From Snowpack to Sea: How Colorado Water Reaches the Ocean
- Katie Sheahan
- Apr 17
- 3 min read
By Katie Sheahan | April 17, 2026
It’s been an unseasonably warm winter in Colorado, so I’m pretty happy to be writing this while watching the snow drifting in big, fluffy clusters through my windows. We haven’t had any precipitation lately; in fact, it’s been the warmest winter on record in Colorado with nearly the lowest recorded snowpack (except for 1976-77 and 1980-81), according to National Weather Service and Colorado Climate Center data. Getting this much-needed moisture mid-April has me thinking about what our rivers will look like this summer; if we’ll be able to go rafting and kayaking in pristine lakes and rivers like we’re used to in this state. I went down a rabbit hole about this with my family yesterday while discussing the decreasing availability of drinkable water around the world. If it’s not snowing in Colorado, and it won’t melt in the summer to feed our rivers, how will this affect our drinking water? How will it affect our oceans? Will we need to invest in desalination plants like we do gas stations? I wonder if any of the snowflakes I’m watching will end in the Pacific Ocean, or maybe the Gulf of Mexico…

Snowpack in Colorado acts like a kind of seasonal water bank. What falls in winter doesn’t disappear when it melts; it gets “stored” in mountains until spring and summer, when it slowly releases into rivers and groundwater systems. That gradual release is what feeds everything from alpine wetlands to major river systems like the Colorado, Arkansas, and Platte Rivers.
Those rivers don’t end in Colorado. They move through landscapes, communities, farms, and cities far beyond what we can see from here. The Colorado River alone travels through multiple states before eventually reaching Mexico, where it historically met the Gulf of California.
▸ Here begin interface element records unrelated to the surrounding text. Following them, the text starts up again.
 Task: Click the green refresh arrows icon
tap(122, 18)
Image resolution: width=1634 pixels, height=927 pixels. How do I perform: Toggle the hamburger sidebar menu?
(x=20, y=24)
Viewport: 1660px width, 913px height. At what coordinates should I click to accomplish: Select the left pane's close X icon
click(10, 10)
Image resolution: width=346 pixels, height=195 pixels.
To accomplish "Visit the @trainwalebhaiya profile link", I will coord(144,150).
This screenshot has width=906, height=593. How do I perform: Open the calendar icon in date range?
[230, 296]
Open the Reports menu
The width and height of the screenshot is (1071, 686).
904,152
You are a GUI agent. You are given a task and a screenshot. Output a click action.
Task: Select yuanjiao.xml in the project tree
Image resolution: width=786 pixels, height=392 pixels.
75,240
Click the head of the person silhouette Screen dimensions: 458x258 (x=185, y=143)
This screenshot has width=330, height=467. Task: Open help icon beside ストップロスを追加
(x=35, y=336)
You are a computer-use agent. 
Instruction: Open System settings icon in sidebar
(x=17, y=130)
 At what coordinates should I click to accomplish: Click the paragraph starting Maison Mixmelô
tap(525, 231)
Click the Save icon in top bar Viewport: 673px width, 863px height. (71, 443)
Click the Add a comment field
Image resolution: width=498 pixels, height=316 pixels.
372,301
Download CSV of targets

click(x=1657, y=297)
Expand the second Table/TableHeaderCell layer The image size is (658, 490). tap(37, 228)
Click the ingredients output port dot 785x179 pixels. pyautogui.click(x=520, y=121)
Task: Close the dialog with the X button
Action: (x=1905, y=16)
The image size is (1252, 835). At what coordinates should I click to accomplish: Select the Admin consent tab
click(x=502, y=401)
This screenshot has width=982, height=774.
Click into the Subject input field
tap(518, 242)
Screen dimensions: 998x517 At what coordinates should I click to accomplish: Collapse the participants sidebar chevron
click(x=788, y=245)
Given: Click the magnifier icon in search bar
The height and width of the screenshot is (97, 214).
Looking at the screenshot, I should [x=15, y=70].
Along the way, it is diverted, dammed, used, and reused. By the time it reaches the ocean, if it reaches it at all, it is a fraction of what it once was.

This is where the connection between what I’m watching outside my window and the ocean becomes more tangible. Snow in Colorado is not just local weather; it is part of a continental-scale water system that ultimately influences ocean conditions. When snowpack is low, rivers shrink. When rivers shrink, less freshwater reaches coastal ecosystems. That can shift salinity levels, alter nutrient delivery, and change the balance of life in estuaries and nearshore environments where freshwater and saltwater meet.
It’s easy to think of the ocean as separate from this moment, especially when you’re standing in a place that feels so far from it. But the ocean is not disconnected from snowfall in the mountains. It is the endpoint of everything that moves downhill, through soil, through rivers, through infrastructure, and through human decisions about how water is used.
And then there’s the scale of it that’s harder to grasp: every snowflake I’m watching right now is part of a system that stretches far beyond Colorado. Some of this water will be pulled into irrigation systems and never leave the continent. Some will replenish aquifers. Some will evaporate and return to the atmosphere. And some of it, eventually, will make its way into the ocean, carrying with it whatever it has picked up along the way.
This is the part that stays with me. Not just the idea that water moves, but that it carries the imprint of everything it passes through. Landlocked doesn’t mean disconnected. It just means upstream.

Colorado Climate Center. February 2026 Colorado monthly climate summary.